I have come across this thread while looking for a way to count how many articles I have per journal. I assume the SQL above could be adapted for this, but before I try to work this out, has anyone done something like this already and is willing to share?

If not, could anyone give me some pointers to the SQL schema so I can work out what fields I need to SELECT and how to adapt the query?

(More broadly, these kind of simple 'metrics' about one's library would be useful functionality to have within Zotero itself - I vaguely recall that Papers used to have this in v2 back in 2012 - but I understand that there are limited resources available)

tim820 · August 11, 2022

Some code for that here:
https://forums.zotero.org/discussion/comment/412566/#Comment_412566

sdvr · August 13, 2022

Wow, thank you so much @timwr820 - very helpful!
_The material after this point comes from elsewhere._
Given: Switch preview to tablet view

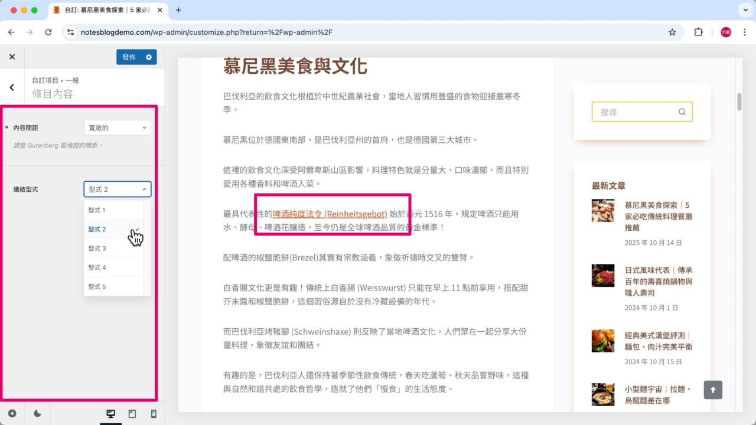Looking at the screenshot, I should pos(132,414).
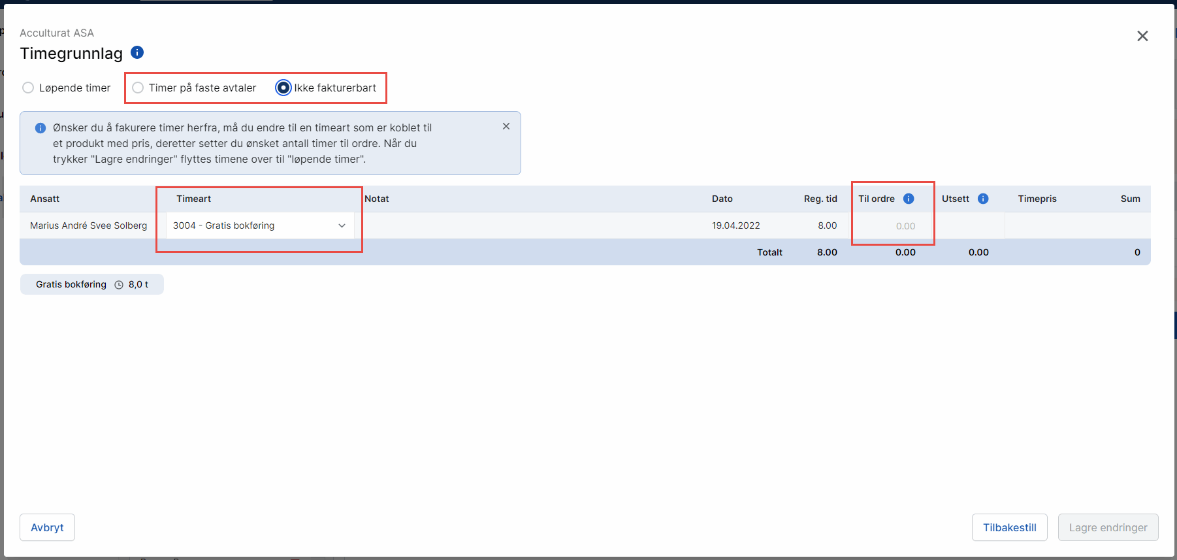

I've taken a look at how to combine the code in that link with the code above, so it runs on whichever collection is currently selected, but this appears to be more complex than I thought at first glance. From what I can see, the code above joins multiple tables (items, itemCreators, creators, collectionItems, collections) to match collectionName using WHERE with the value passed through for the selected collection. By contrast, the code in the other thread by @AbeJellinek uses WHERE fieldID=${Zotero.ItemFields.getID('publicationTitle')}

I've tried combining these approaches, but quickly got myself tied up in knots. I'll try again when I have a clear head, but I suspect this is a lot simpler to people who know the Zotero schema and are more adept with SQL than me!